Effectiveness of non-pharmacological interventions for fatigue in adults with multiple sclerosis.
Low Impact Exercise Reduces Fatigue in Adults with Autoimmune Conditions such as MS, Rheumatoid Arthritis, Lupus
A systematic review of the literature reveals that low impact aerobic exercise, gradually increasing in intensity, duration & frequency, reduces fatigue in people with auto-immune conditions.
Researchers from Flinders University in Adelaide, Australia did a systematic review of non-pharmacological interventions for fatigue in adults with three common autoimmune conditions: M.S., rheumatoid arthritis and lupus. The literature search included 19 electronic databases and libraries, three evidence-based journals and two internet search engines, from 1987-2006, and limited to English.Thirty-three primary studies reported 14 randomized controlled trials and 19 quasi-experimental designs. Most interventions were tested with people with multiple sclerosis. Exercise, behavioral, nutritional and physiological interventions were associated with statistically significant reductions in fatigue.
Although the diversity of interventions, designs, and instruments limited comparisons, the study did find that low impact aerobic exercise, gradually increasing in intensity, duration and frequency, may be an effective strategy in reducing fatigue in some adults with chronic auto-immune conditions.

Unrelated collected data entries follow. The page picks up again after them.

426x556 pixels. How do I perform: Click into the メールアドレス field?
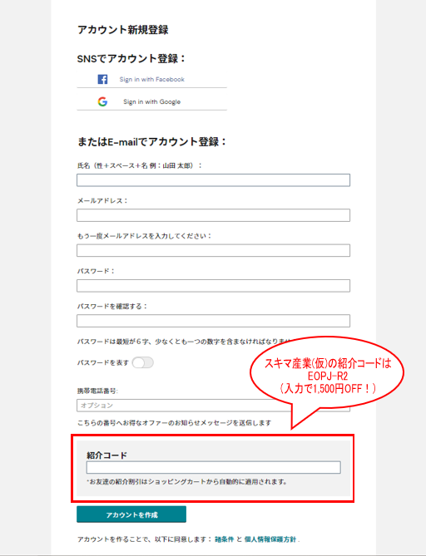[x=213, y=215]
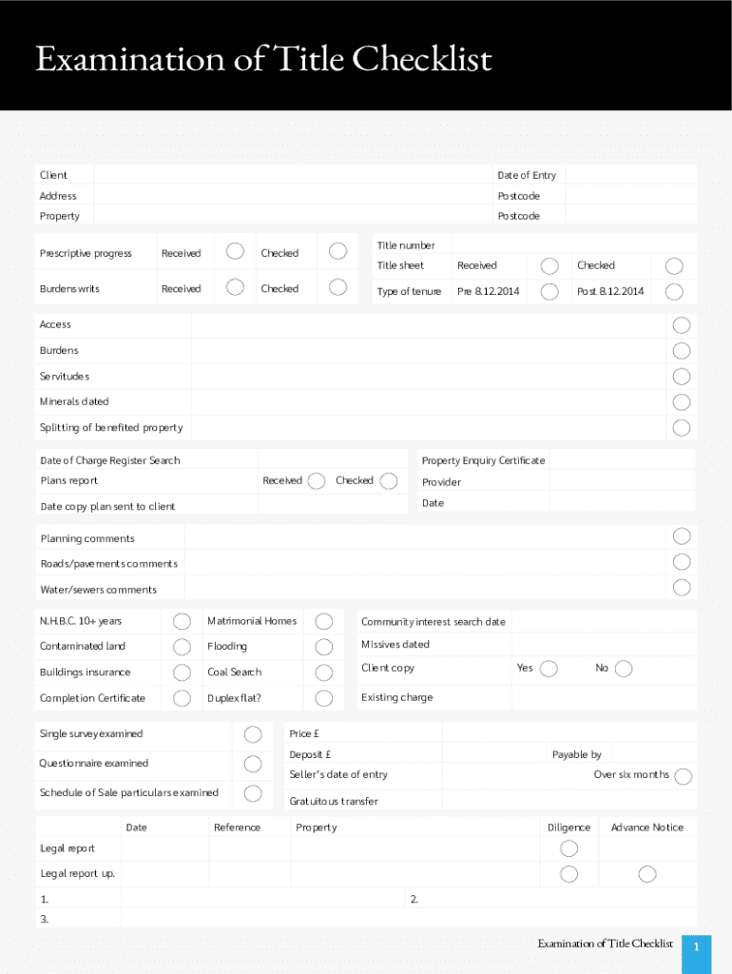Check Advance Notice circle for Legal report up.
This screenshot has height=974, width=732.
coord(647,874)
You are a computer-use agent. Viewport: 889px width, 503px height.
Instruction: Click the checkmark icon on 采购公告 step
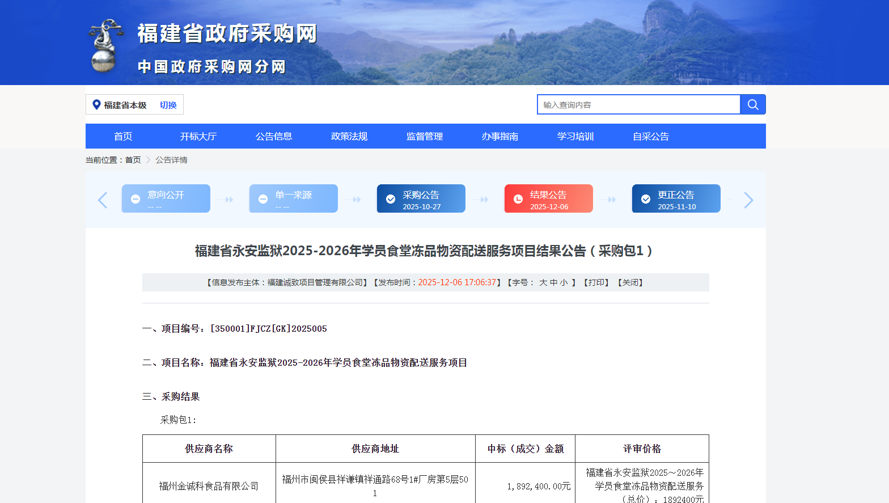[x=391, y=199]
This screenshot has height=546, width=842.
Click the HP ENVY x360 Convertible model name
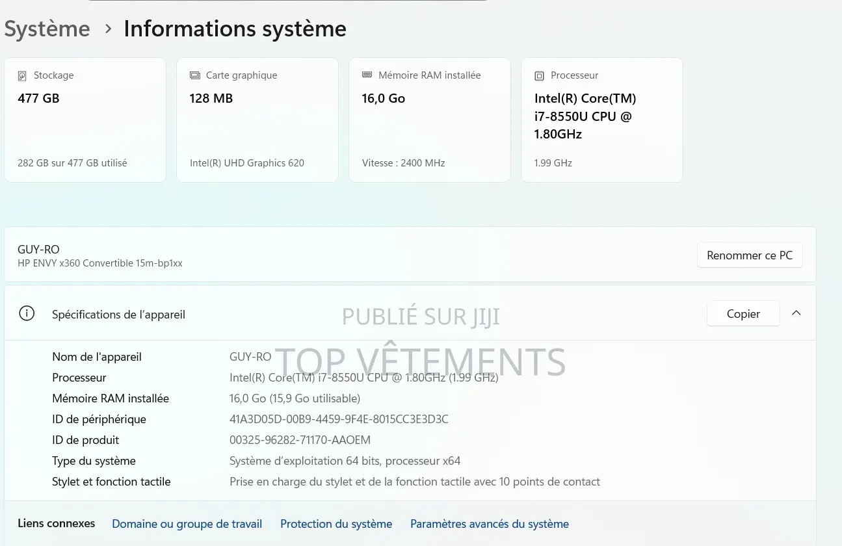(100, 263)
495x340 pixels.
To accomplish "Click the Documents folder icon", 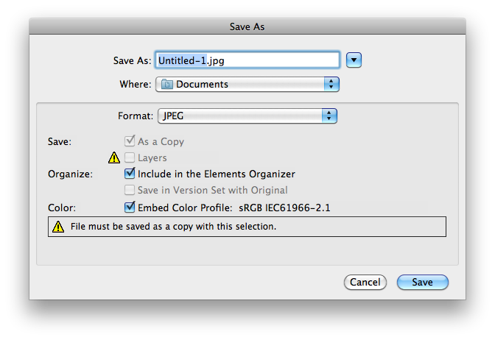I will (x=166, y=85).
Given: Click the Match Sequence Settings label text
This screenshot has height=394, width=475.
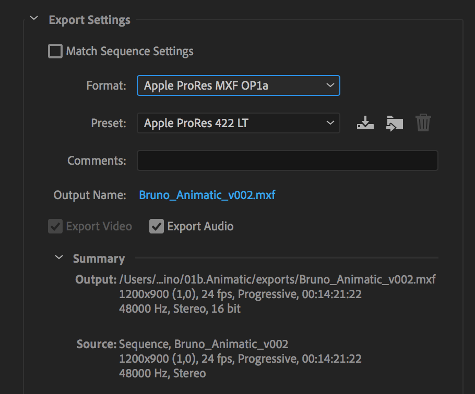Looking at the screenshot, I should coord(129,52).
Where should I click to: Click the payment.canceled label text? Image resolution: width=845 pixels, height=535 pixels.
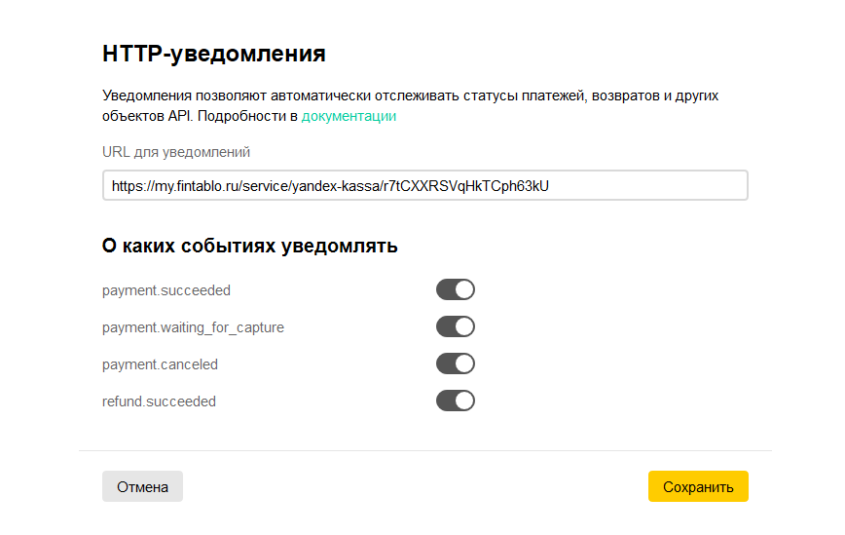[160, 364]
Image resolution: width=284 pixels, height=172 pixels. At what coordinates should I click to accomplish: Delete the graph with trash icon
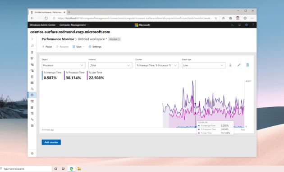pyautogui.click(x=247, y=65)
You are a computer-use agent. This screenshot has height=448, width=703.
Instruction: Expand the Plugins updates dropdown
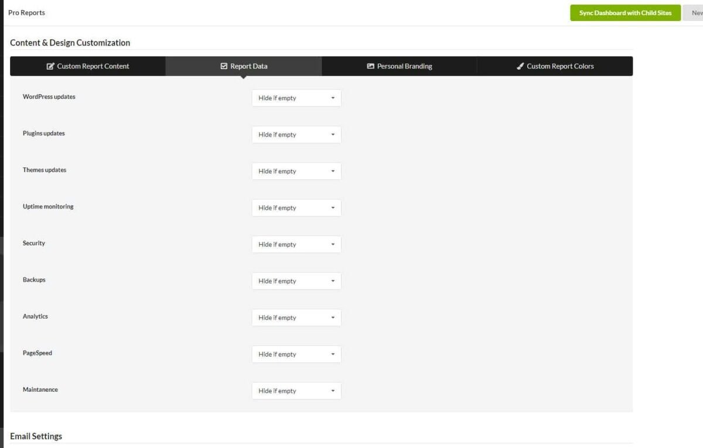pos(296,135)
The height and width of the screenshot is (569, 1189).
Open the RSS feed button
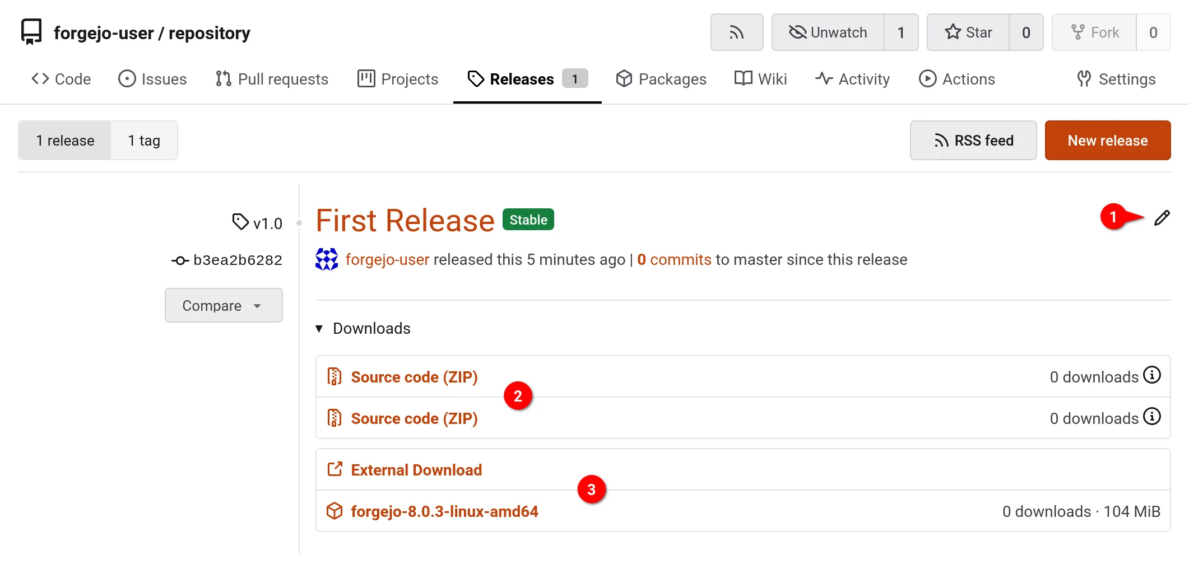tap(973, 141)
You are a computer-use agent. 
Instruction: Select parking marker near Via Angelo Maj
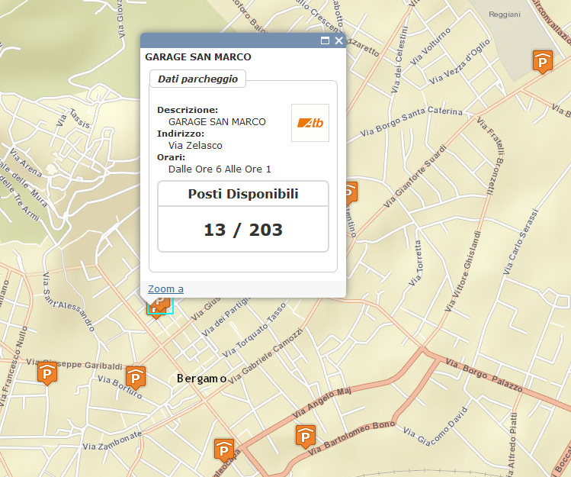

Electromagnetic field devices showed promise.
The authors recommend well-designed studies testing these promising strategies and that there be consensus on outcome fatigue measures.
Citation: Neill J, Belan I, Ried K. Effectiveness of non-pharmacological interventions for fatigue in adults with multiple sclerosis, rheumatoid arthritis, or systemic lupus erythematosus: a systematic review. Journal of Advanced Nursing. 2006 Dec; 56 (6): pages 617-35. [email protected].